Even as a full-time athlete now, training up to six hours a day in California alongside able-bodied Olympians, Leeper has continued to help others tap into their potential.
He was part of a CAF group that traveled to Haiti after the 2010 earthquake devastated the capital city of Port-au-Prince, leaving thousands dead and injured.
There, the group encountered not only physical complications but emotional ones. A group of children at one camp laughed off the idea that an amputee could be an athlete, Perkins said. The fastest able-bodied boy challenged Leeper to a race. Leeper not only won, he changed the minds of everyone who saw him.
"They followed him everywhere," Perkins said. "They thought he was a superhero."
Leeper has plans to compete on an even higher level, and he thinks engineers and designers can help him and other athletes achieve more. Beyond his own hours of training, trying to get the most out of his body, he's hoping to encourage others to look at ways they can bring their skills to improve the blades, both in performance and in making them available to more people.
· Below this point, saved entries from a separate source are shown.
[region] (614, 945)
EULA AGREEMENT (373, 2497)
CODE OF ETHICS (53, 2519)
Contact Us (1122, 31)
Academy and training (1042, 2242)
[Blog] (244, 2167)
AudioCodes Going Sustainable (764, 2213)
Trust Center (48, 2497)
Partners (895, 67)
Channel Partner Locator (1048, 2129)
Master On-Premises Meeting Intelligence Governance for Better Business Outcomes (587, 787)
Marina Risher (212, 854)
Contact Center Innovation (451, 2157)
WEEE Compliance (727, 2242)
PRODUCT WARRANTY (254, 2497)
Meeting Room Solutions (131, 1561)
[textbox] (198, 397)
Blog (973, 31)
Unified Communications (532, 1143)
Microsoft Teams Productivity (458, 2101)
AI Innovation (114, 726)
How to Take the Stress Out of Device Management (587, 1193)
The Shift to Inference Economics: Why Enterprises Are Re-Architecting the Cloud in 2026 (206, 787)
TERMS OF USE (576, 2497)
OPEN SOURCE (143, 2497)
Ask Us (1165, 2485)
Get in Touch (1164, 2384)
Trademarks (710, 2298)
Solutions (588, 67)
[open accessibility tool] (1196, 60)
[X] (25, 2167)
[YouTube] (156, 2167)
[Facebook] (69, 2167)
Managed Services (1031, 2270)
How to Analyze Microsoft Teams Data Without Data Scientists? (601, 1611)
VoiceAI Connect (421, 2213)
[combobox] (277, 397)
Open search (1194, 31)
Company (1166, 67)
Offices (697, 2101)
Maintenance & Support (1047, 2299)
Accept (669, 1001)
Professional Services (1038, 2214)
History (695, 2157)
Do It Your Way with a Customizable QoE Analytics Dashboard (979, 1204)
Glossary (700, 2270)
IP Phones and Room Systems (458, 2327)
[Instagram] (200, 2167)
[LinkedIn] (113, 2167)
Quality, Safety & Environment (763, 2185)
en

The carbon-fiber blades have been in wide use for about 10 years, Leeper said.
Current blades use 30-60 sheets of carbon fiber, depending on who is using them and how they are being used. The shape, curve and precise measurements of the blade depend on the running style of the user and the type of race they are used in. A 100-meter sprint blade, for example, has the curve at a higher point than those used in a 400-meter run.
The blades weigh less than 2 pounds each. The heaviest parts of each are the metal bolts that connect the blades to the socket.
"The blade is the interesting part," he said. "Can you thin the blade down? Can you move the curve? What about the aerodynamics of the blade, can you put something on it that would make it cut through the air better? Can the toe be longer or should it be shorter?"
Too much spring to the blade, and a runner can lose his or her balance; too little and they're not competitive.
Some runners like a thicker blade that will give them more power on each stride. Leeper's style favors a fast turnover and a quick stride, so he prefers blades that are lighter. Each slight change he makes gives him immediate feedback.
"You have to figure out between which category gives you enough energy return, but not too much," he said. "Personally, I haven't even felt like I've found 'my pair' yet, the pair that hits my sweet spot on the blade. It may take two or three years yet to figure that out."
Leeper has set himself a goal not only of competing at the 2016 Paralympic Games, but qualifying to run alongside able-bodied competitors as a member of the U.S. Olympic team. It will take a lot of work, he said, and improvements to the blades along with his own work and improvements are creating a pathway to that dream, though.
"Think back to that three-hundredths of a second, and if we can get into the labs and think about shaving just tenths of a second off, we're breaking world records," he said. "One day I believe the fastest man in the world will be wearing blades, and I'm hoping that person will be me."